How dreadful, how dare I! I’m going to reinforce her fear by baby talking to her! Oh, no! How selfish of me. There are many grey areas in dog training. There are many things that are incredibly counterintuitive as well. It has become popular opinion that baby talking to dogs is a terrible thing that reinforces all kinds of bad behavior. Here’s what I have to say about the topic:
Reinforcement has to be something the dog wants. It also has to be something the dog wants in that particular moment. Could baby talking to a dog and coddling them in times of them being fearful make the situation worse? YES, it could. But a completely different person doing it could bring the dog out of that fearful state using those exact techniques. The reason is, each handler, their energy and intention are completely different. Petting dog is not just petting a dog. Baby talking to a dog is not just baby talking to a dog.
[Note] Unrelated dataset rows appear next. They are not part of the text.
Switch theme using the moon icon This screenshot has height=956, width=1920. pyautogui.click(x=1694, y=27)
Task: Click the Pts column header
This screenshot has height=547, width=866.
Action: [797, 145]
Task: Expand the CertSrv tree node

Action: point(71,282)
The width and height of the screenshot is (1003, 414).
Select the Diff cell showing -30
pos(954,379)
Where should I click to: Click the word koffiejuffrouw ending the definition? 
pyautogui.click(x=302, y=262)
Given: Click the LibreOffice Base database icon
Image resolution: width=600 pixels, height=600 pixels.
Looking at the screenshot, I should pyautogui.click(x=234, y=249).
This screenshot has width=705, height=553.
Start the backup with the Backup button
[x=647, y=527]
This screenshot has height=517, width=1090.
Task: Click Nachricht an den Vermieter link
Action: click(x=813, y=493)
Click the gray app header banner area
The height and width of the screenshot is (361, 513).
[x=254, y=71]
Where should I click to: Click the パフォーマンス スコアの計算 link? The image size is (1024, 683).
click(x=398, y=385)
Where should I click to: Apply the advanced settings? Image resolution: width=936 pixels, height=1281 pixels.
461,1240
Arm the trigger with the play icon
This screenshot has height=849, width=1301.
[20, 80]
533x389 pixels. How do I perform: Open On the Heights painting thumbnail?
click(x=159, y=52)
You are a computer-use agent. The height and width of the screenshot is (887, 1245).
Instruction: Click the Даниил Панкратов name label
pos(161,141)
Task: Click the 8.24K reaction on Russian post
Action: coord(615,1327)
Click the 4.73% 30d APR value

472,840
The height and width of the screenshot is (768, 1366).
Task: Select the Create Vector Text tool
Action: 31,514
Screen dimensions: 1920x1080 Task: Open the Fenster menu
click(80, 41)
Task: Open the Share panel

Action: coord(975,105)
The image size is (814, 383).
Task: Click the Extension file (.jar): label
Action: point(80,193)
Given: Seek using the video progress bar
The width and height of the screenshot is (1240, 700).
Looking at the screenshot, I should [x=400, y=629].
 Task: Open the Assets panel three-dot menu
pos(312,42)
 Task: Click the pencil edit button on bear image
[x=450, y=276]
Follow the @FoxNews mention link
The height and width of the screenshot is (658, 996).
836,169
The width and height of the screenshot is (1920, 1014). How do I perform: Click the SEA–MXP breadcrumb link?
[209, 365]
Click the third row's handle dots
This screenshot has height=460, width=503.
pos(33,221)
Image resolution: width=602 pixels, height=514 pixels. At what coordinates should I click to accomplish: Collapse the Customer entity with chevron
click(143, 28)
There is so much more that goes in to this equation. “Reinforcing” a dog with physical affection does not happen the way people think it does. The dog has to want it, the dog has to truly enjoy it. Just saying good boy and petting a dog on their head doesn’t necessarily reinforce anything. It’s something that is just happening in that moment. If the dog was fearful and you patted it on the head you COULD be conditioning the dog to be fearful because of the “body pressure” you were putting on the dog by reaching for it with an outstretched hand, rather than the dog receiving affection as a “reward” and it intensifying or deepening it’s current state.
One of my favorite expressions in dog training is, “Dog training, if you’re not embarrassing yourself, you’re not doing it right!” I used to be a very boring and stoic trainer. Over the years I began to loosen up and become more silly while training dogs. Dogs love animation. They love for you to be silly, it can be a huge tool in training and confidence building.
The moral of this blog is: Be mindful of what your touch or praise is doing. If you are trying to console a scared dog and it’s not changing the situation, stop. If you notice that your joyful, verbal offering is loosening the dog up and they are coming out of it, continue. These areas are not black-and-white. Be self-aware of what you are sharing with the dog, watch their reaction and adjust accordingly.